Mon intervention pour défendre les Français du Royaume-Uni lors de la séance de questions au gouvernement

Je suis intervenu ce mercredi lors de la séance de questions au gouvernement pour rendre compte au secrétaire d’État chargé des affaires européennes des incertitudes croissantes auxquelles sont confrontés, jour après jour, les ressortissants français et, plus largement, l’ensemble des citoyens européens vivant au Royaume-Uni  depuis le vote britannique du 23 juin dernier.

Je l’ai aussi alerté de la décision unilatérale du Trésor britannique de bloquer le transfert des pensions de retraites britanniques vers les fonds de pension de certains pays membres de l’Union tels que la France et l’Italie. Si cela est confirmé, il s’agirait d’une confiscation pure et simple de l’argent que beaucoup ont investi pour leurs vieux jours et une rupture d’égalité au regard du droit européen. En agissant de la sorte, la Grande-Bretagne contrevient à l’obligation de coopération loyale telle qu’inscrite dans les traités, ce qui est constitutif d’une rupture de confiance pouvant avoir un potentiel impact sur les futures négociations. En tant que tel, cela pourrait justifier une plainte de la France devant la Commission européenne.

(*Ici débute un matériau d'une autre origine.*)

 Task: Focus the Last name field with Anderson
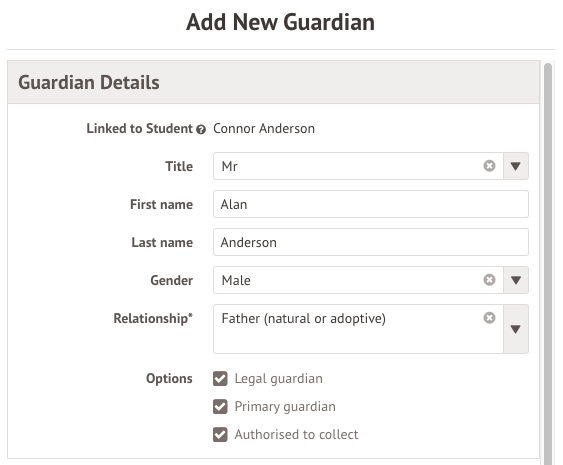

Cette décision prise à 3 mois du début de l’application de l’article 50 du Traité de Lisbonne n’est évidemment pas innocente et l’utilisation des ressortissants européens comme monnaie d’échange dans les négociations liées à la sortie du Royaume-Uni de l’UE n’est pas acceptable.

Le secrétaire d’État chargé des affaires européennes a ainsi pu rappeler que le gouvernement sera extrêmement vigilant s’agissant des intérêts de l’Union européenne, de la France et, évidemment, des ressortissants français, qui sont nombreux.

J’ai également eu l’occasion d’interroger Harlem Désir lors de son audition par la Commission des affaires européennes pendant laquelle je suis revenu sur les enjeux britanniques internes (place du Parlement, indépendance de l’Ecosse,…) et sur l’importance de renforcer la cohésion et de préserver le socle des politiques européennes.